Continuous Improvement Activities are a subset of Operational Excellence Activities, which enable an organization to optimize its operations and become a better supplier to its customers. In any organization, there is a drive to be the best there is, because other similar entities are after the same target.
Providing the highest value for the lowest possible price, is the primary purpose at the end of the day. A popular motivational speaker mentions that every day there’s a battle between hunter and prey. In a similar manner, every day there is a battle between suppliers and customers. With customers being as fickle as they are, organizations must do the best they can to ensure that they are continuously improving their delivery.
Continuous Improvement is a part of the Plan-Do-Check-Act Cycle that is inherent in Lean and Six Sigma Processes. Plan-Do-Check-Act is born out of the ISO movement, and is geared at ensuring that organizations have appropriate mechanisms in place to satisfy their customer in a measurable way. As organizations strive to keep improving, the actions involved in continuous improvement provide that marginal change that keeps an organization at the cutting edge of the industry.
In day to day operations, organizations ISO based organizations typically have a daily management system, which allows them to track the performance of critical targets. A process analyst, usually a supervisor, will assess the system during an event such as a morning meeting.
If the system is operating within appropriate bands, then no action is taken. If a continuous deviation is noted, critical action is taken in the form of a problem-solving activity. Problem Solving usually takes place in a small meeting, or on the fly, via the use of a pre-determined reaction plan that operations staff can follow. Once resolved, a system usually returns to normalcy.
So what happens if a customer suddenly changes their specifications or if it’s been identified that there’s a longstanding problem in the field to be addressed? What are the actions that an organization can take? This is where continuous improvement comes in
Organizations execute long term focused activities such as kaizens or focus plants, in an effort to address opportunities and changes that have a more longer-term focus. Kaizen events are usually three-day long events which identify a long standing problem, and map out a detailed action plan for its improvement. These are typically conducted in house by the resident Process Improvement Champion, and their chosen team.
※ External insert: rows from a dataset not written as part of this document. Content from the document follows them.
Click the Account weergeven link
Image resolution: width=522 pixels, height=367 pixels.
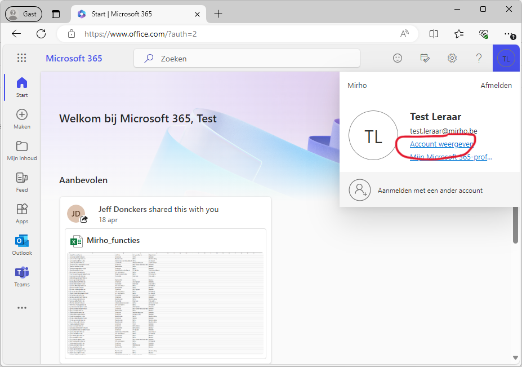click(x=441, y=144)
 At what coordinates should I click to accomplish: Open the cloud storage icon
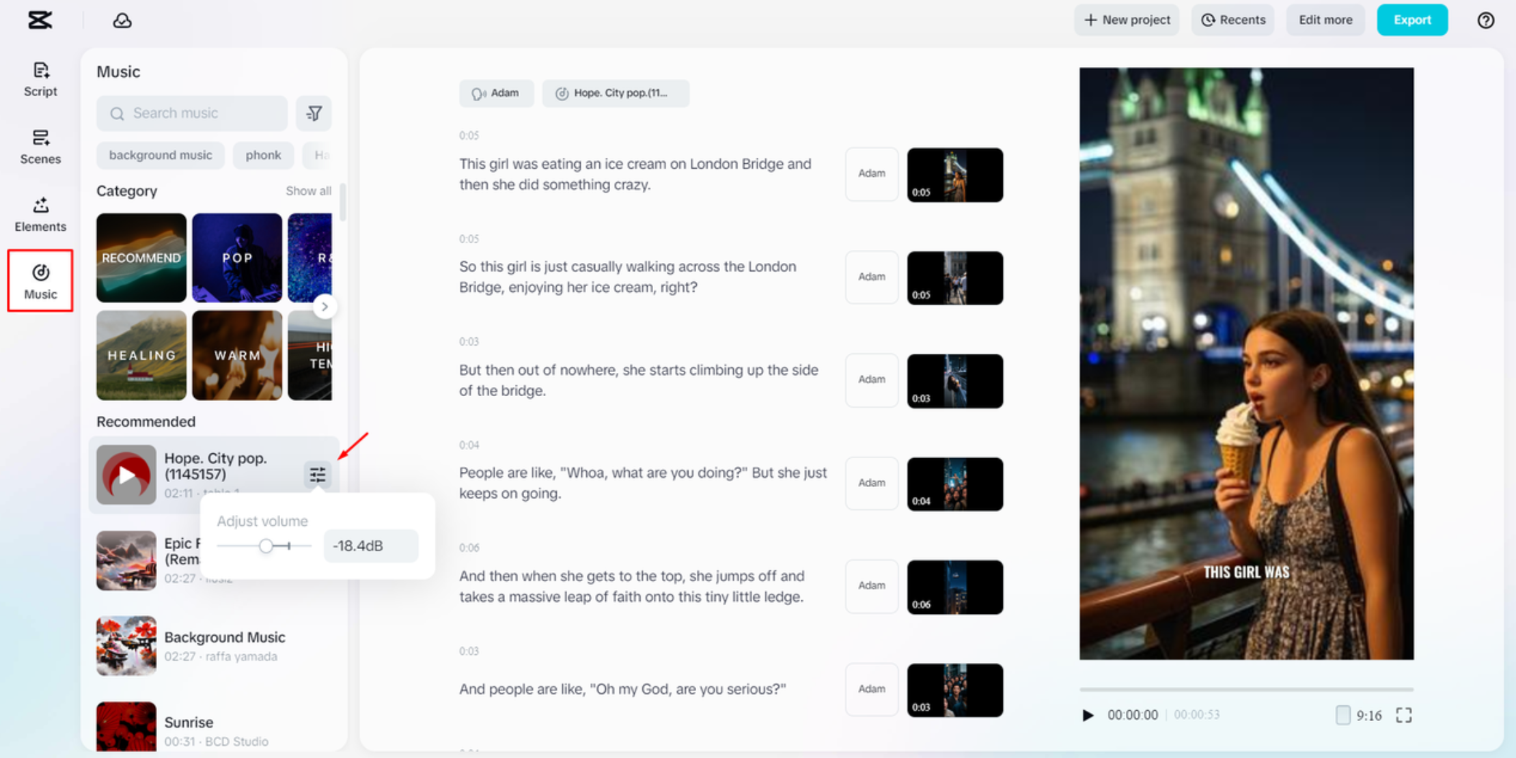[122, 20]
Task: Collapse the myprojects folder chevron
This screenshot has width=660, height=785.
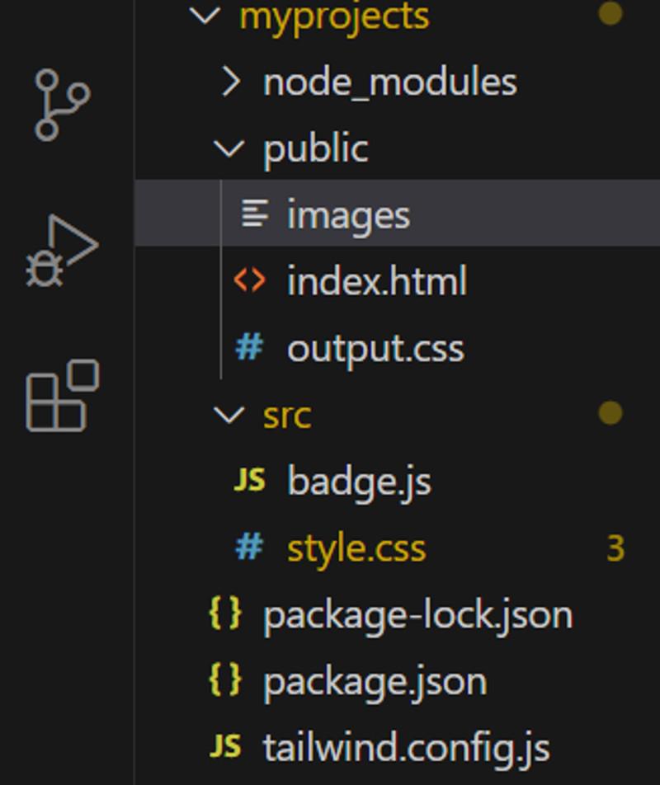Action: [x=205, y=15]
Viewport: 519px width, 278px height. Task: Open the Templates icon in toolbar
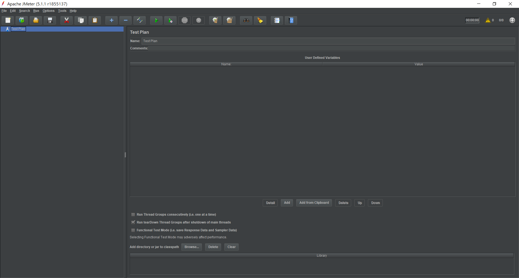coord(22,20)
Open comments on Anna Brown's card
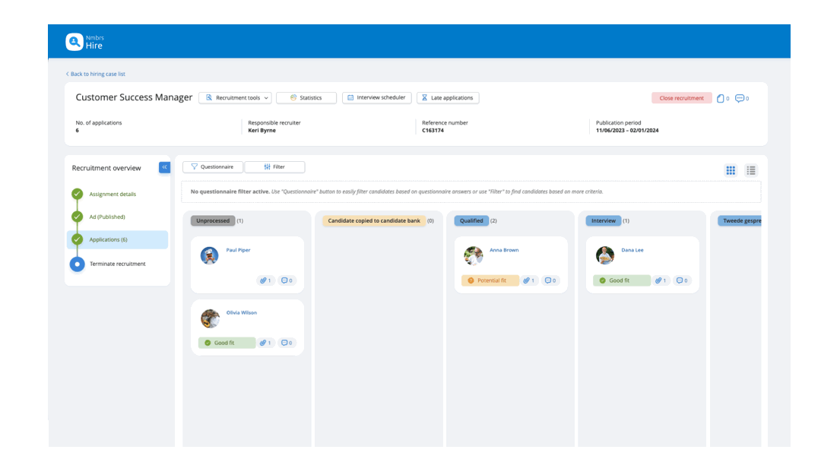Screen dimensions: 821x475 (x=550, y=280)
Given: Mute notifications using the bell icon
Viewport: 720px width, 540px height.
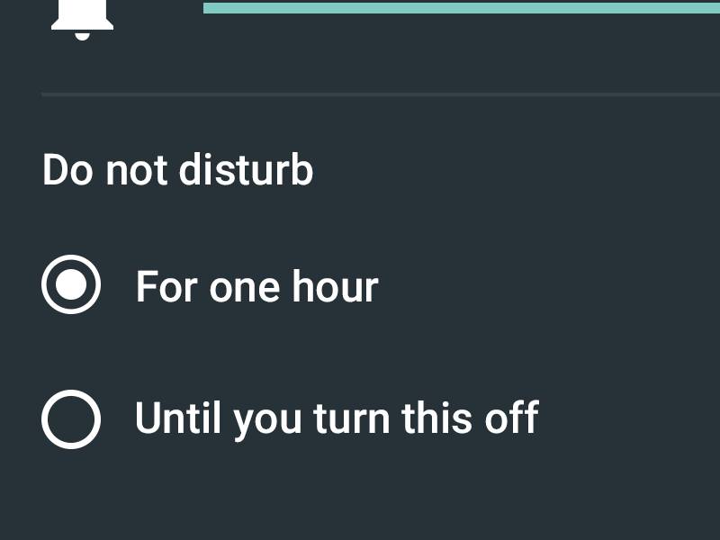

A focus plant event is a longer event, usually on the order of magnitude of two weeks, which facilitates a detailed study of an organization in order to identify key strategic plans which can be implemented over the course of years, in order to keep an organization on the cutting edge of the industry.
Via incremental implementation, the appropriate process changes can be integrated into an organization’s operations in order to facilitate the key target of satisfying customers at the appropriate price point. It’s an interesting challenge in organization growth and development.